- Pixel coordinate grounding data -
=== Section Start ===
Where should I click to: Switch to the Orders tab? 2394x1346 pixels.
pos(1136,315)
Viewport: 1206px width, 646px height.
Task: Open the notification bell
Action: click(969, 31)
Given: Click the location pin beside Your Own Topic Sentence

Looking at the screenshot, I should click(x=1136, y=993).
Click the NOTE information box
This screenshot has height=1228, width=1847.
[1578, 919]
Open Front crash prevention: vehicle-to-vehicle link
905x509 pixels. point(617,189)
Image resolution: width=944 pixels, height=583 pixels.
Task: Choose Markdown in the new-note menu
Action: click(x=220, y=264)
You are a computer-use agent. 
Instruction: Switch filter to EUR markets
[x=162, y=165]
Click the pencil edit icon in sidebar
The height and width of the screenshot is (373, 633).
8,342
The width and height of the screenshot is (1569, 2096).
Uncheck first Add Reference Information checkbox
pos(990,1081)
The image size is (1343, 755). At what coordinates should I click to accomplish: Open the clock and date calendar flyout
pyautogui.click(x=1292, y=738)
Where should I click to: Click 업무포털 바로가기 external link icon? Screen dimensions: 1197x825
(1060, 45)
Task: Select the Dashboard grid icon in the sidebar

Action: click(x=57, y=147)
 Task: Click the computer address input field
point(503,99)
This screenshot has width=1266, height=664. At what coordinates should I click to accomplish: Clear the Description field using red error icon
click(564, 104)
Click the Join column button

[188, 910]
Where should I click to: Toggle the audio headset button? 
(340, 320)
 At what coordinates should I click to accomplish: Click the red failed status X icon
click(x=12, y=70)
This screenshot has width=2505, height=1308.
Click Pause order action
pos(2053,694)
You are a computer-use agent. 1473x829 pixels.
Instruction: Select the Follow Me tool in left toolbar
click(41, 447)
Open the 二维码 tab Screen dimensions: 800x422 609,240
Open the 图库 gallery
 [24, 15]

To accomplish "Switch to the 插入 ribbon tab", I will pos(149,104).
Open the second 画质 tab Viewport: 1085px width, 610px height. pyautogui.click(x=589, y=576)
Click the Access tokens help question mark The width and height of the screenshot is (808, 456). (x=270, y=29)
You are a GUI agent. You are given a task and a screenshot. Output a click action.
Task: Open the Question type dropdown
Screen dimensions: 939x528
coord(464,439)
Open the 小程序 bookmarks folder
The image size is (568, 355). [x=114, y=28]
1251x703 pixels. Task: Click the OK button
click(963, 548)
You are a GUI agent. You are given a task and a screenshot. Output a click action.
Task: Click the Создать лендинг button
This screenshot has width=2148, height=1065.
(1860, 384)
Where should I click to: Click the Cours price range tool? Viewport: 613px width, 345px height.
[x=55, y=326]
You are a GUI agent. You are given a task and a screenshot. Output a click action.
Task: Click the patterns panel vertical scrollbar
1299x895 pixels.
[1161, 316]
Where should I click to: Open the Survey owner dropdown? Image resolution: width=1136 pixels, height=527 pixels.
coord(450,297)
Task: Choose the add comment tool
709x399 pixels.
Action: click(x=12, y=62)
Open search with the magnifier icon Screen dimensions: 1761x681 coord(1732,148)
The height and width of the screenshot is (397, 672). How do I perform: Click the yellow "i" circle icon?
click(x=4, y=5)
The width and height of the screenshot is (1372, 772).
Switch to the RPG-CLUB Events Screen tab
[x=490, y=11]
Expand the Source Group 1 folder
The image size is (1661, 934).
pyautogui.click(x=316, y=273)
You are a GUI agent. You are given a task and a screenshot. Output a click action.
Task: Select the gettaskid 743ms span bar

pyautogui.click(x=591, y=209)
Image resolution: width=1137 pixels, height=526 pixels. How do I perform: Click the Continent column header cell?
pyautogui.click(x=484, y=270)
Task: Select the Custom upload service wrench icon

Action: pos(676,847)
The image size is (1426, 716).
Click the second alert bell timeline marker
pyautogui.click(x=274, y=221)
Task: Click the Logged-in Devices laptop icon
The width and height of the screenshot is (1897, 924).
=== Section End ===
- What the task requires -
Repeat each record exactly. Omit nothing.

- Answer to this task -
Where should I click to: Switch to the Orders tab? 2394x1346 pixels.
pos(1136,315)
Viewport: 1206px width, 646px height.
Task: Open the notification bell
Action: click(969, 31)
Given: Click the location pin beside Your Own Topic Sentence

Looking at the screenshot, I should click(x=1136, y=993).
Click the NOTE information box
This screenshot has height=1228, width=1847.
[1578, 919]
Open Front crash prevention: vehicle-to-vehicle link
905x509 pixels. point(617,189)
Image resolution: width=944 pixels, height=583 pixels.
Task: Choose Markdown in the new-note menu
Action: click(x=220, y=264)
You are a computer-use agent. 
Instruction: Switch filter to EUR markets
[x=162, y=165]
Click the pencil edit icon in sidebar
The height and width of the screenshot is (373, 633).
8,342
The width and height of the screenshot is (1569, 2096).
Uncheck first Add Reference Information checkbox
pos(990,1081)
The image size is (1343, 755). At what coordinates should I click to accomplish: Open the clock and date calendar flyout
pyautogui.click(x=1292, y=738)
Where should I click to: Click 업무포털 바로가기 external link icon? Screen dimensions: 1197x825
(1060, 45)
Task: Select the Dashboard grid icon in the sidebar

Action: click(x=57, y=147)
 Task: Click the computer address input field
point(503,99)
This screenshot has width=1266, height=664. At what coordinates should I click to accomplish: Clear the Description field using red error icon
click(564, 104)
Click the Join column button

[188, 910]
Where should I click to: Toggle the audio headset button? 
(340, 320)
 At what coordinates should I click to accomplish: Click the red failed status X icon
click(x=12, y=70)
This screenshot has width=2505, height=1308.
Click Pause order action
pos(2053,694)
You are a computer-use agent. 1473x829 pixels.
Instruction: Select the Follow Me tool in left toolbar
click(41, 447)
Open the 二维码 tab Screen dimensions: 800x422 609,240
Open the 图库 gallery
 [24, 15]

To accomplish "Switch to the 插入 ribbon tab", I will pos(149,104).
Open the second 画质 tab Viewport: 1085px width, 610px height. pyautogui.click(x=589, y=576)
Click the Access tokens help question mark The width and height of the screenshot is (808, 456). (x=270, y=29)
You are a GUI agent. You are given a task and a screenshot. Output a click action.
Task: Open the Question type dropdown
Screen dimensions: 939x528
coord(464,439)
Open the 小程序 bookmarks folder
The image size is (568, 355). [x=114, y=28]
1251x703 pixels. Task: Click the OK button
click(963, 548)
You are a GUI agent. You are given a task and a screenshot. Output a click action.
Task: Click the Создать лендинг button
This screenshot has width=2148, height=1065.
(1860, 384)
Where should I click to: Click the Cours price range tool? Viewport: 613px width, 345px height.
[x=55, y=326]
You are a GUI agent. You are given a task and a screenshot. Output a click action.
Task: Click the patterns panel vertical scrollbar
1299x895 pixels.
[1161, 316]
Where should I click to: Open the Survey owner dropdown? Image resolution: width=1136 pixels, height=527 pixels.
coord(450,297)
Task: Choose the add comment tool
709x399 pixels.
Action: click(x=12, y=62)
Open search with the magnifier icon Screen dimensions: 1761x681 coord(1732,148)
The height and width of the screenshot is (397, 672). How do I perform: Click the yellow "i" circle icon?
click(x=4, y=5)
The width and height of the screenshot is (1372, 772).
Switch to the RPG-CLUB Events Screen tab
[x=490, y=11]
Expand the Source Group 1 folder
The image size is (1661, 934).
pyautogui.click(x=316, y=273)
You are a GUI agent. You are given a task and a screenshot. Output a click action.
Task: Select the gettaskid 743ms span bar

pyautogui.click(x=591, y=209)
Image resolution: width=1137 pixels, height=526 pixels. How do I perform: Click the Continent column header cell?
pyautogui.click(x=484, y=270)
Task: Select the Custom upload service wrench icon

Action: pos(676,847)
The image size is (1426, 716).
Click the second alert bell timeline marker
pyautogui.click(x=274, y=221)
Task: Click the Logged-in Devices laptop icon
The width and height of the screenshot is (1897, 924).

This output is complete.